Reeve of March Township
- In office 1968–1976
- Preceded by: Harold N. Craig
- Succeeded by: Marianne Wilkinson

Personal details
- Born: February 27, 1936 Windsor, Ontario
- Died: September 19, 2014 (aged 78) Kanata, Ontario
- Spouse: Beth
- Alma mater: Queen's University

= John Mlacak =

Canadian politician and painter (1936–2014)

John Mlacak (February 27, 1936 – September 19, 2014) was a Canadian politician and painter. He served as reeve of March Township, Ontario from 1968 to 1976.

== Life ==
Mlacak was born in 1936 in Windsor, Ontario, the son of Croat immigrants. He received a bachelor's and master's degree in engineering from Queen's University. After his education, he began working for the Northern Electric Company, which later became Nortel. He stayed with Nortel until 1995. During his career, he also served as a commissioner with the National Capital Commission and was on the planning committee for the Regional Municipality of Ottawa-Carleton.

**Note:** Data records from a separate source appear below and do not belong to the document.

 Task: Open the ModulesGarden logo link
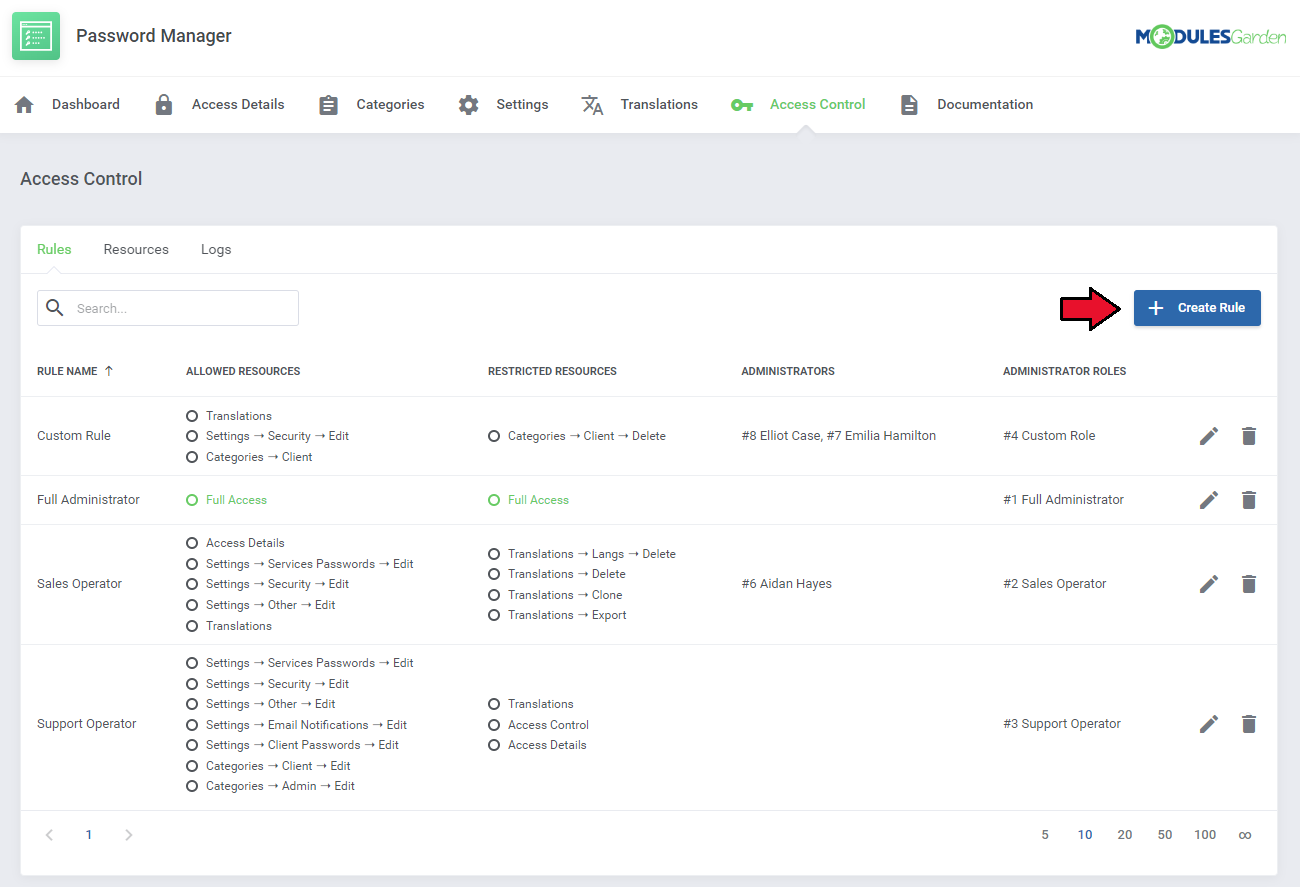tap(1210, 37)
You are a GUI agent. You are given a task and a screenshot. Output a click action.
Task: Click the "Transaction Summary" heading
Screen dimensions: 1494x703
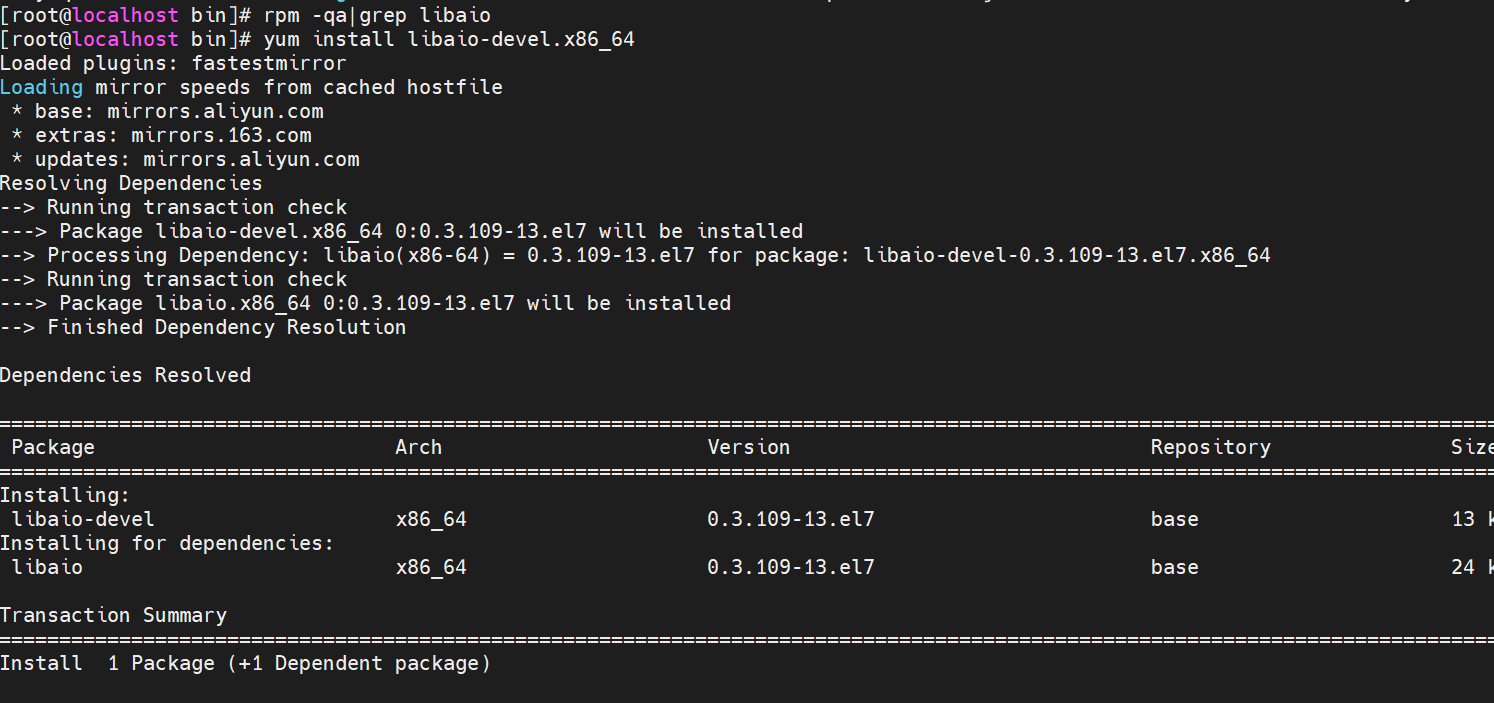[x=113, y=615]
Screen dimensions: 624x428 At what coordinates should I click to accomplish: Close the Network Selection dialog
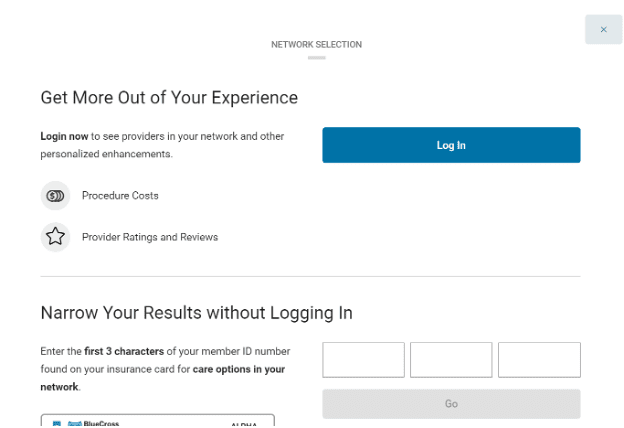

In 1964, Mlacak and his wife were one of the first families to move to the new subdivision of Beaverbrook. He was interested in planning issues and was excited about the prospect of beginning a community from scratch, which spurred an interest to enter politics. He served as reeve of the then-mostly rural March Township from 1968 to 1976. The rapidly suburbanizing township would become the City of Kanata in 1978, and would later be amalgamated into Ottawa in 2001.

During his retirement, Mlacak focused on a career in painting. He co-founded the Kanata Civic Art Gallery and one of his works was featured in the Croatian Embassy. He was elected as a member of the Society of Canadian Artists in 2009.